VISITA PASTORALE ALLA PARROCCHIA ROMANA
DEL SANTO VOLTO DI GESÙ ALLA MAGLIANA
OMELIA DEL SANTO PADRE BENEDETTO XVI
V domenica di Quaresima, 29 marzo 2009
Cari fratelli e sorelle,
nell’odierna pagina del Vangelo, san Giovanni riferisce un episodio avvenuto nell’ultima fase della vita pubblica di Cristo, nell’imminenza ormai della Pasqua ebraica, che sarà la sua Pasqua di morte e risurrezione. Mentre si trovava a Gerusalemme – narra l’Evangelista – alcuni greci, proseliti del giudaismo, incuriositi ed attratti da quanto Egli andava compiendo, si avvicinarono a Filippo, uno dei Dodici che aveva un nome greco e proveniva dalla Galilea. “Signore, gli dissero, vogliamo vedere Gesù”. Filippo chiamò a sua volta Andrea, uno dei primi apostoli molto vicino al Signore, anch’egli con un nome greco, ed entrambi “andarono a dirlo a Gesù” (cfr Gv 12,20-21).
Nella richiesta di questi anonimi greci possiamo leggere la sete che è nel cuore di ogni uomo di vedere e di conoscere Cristo; e la risposta di Gesù ci orienta al mistero della Pasqua, manifestazione gloriosa della sua missione salvifica. “È venuta l’ora – Egli dichiara – che il Figlio dell’uomo sia glorificato» (Gv 12,23). Sì! Sta per giungere l’ora della glorificazione del Figlio dell’uomo, ma questo comporterà il passaggio doloroso attraverso la passione e la morte in croce. Solo così infatti si realizzerà il piano divino della salvezza che è per tutti, giudei e pagani. Tutti sono infatti invitati a far parte dell’unico popolo della nuova e definitiva alleanza. In questa luce, comprendiamo anche la solenne proclamazione con cui si chiude il brano evangelico: “E io, quando sarò innalzato da terra, attirerò tutti a me” (Gv 12,32), come pure il commento dell’Evangelista: “Diceva questo per indicare di quale morte doveva morire” (Gv 12,33). La croce: l’altezza dell’amore è l’altezza di Gesù e a quest’altezza Egli attira tutti.
Molto opportunamente la liturgia ci fa meditare questo testo del Vangelo di Giovanni nell’odierna quinta domenica di Quaresima, mentre si avvicinano i giorni della Passione del Signore, nella quale ci immergeremo spiritualmente a partire da domenica prossima, detta appunto domenica delle Palme e della Passione del Signore. E’ come se la Chiesa ci stimolasse a condividere lo stato d’animo di Gesù, volendoci preparare a rivivere il mistero della sua crocifissione, morte e risurrezione non come spettatori estranei, bensì come protagonisti insieme con Lui, coinvolti nel suo mistero di croce e di risurrezione. Laddove infatti è Cristo devono trovarsi anche i suoi discepoli, che sono chiamati a seguirlo, a solidarizzare con Lui nel momento del combattimento, per essere compartecipi della sua vittoria.

▶ Dati raccolti:
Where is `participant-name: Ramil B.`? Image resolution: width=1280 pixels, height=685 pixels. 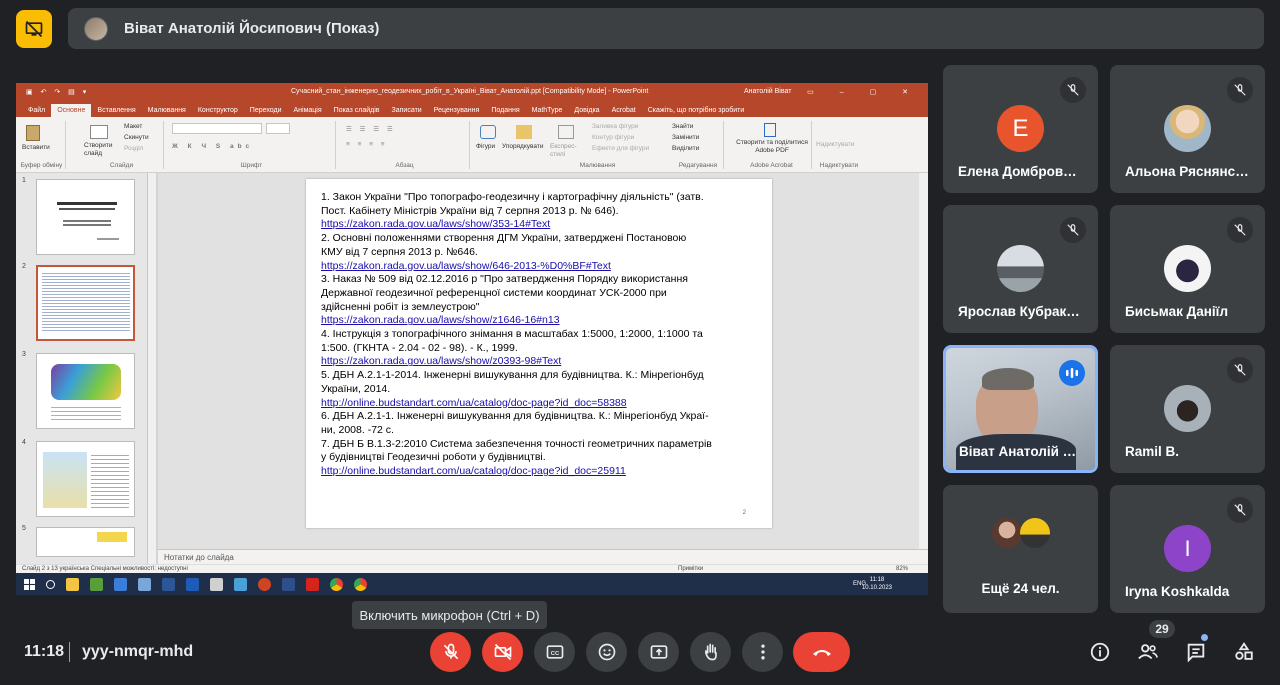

▶ Cosa fare:
Rispondi a queste domande sull'omelia, una per riga:
1. A quale dei Dodici si avvicinarono i greci che volevano vedere Gesù?
2. In quale data fu pronunciata l'omelia?
3. Come viene chiamata la domenica successiva alla quinta domenica di Quaresima?

▶ Soluzione:
1. A Filippo.
2. Il 29 marzo 2009.
3. Domenica delle Palme e della Passione del Signore.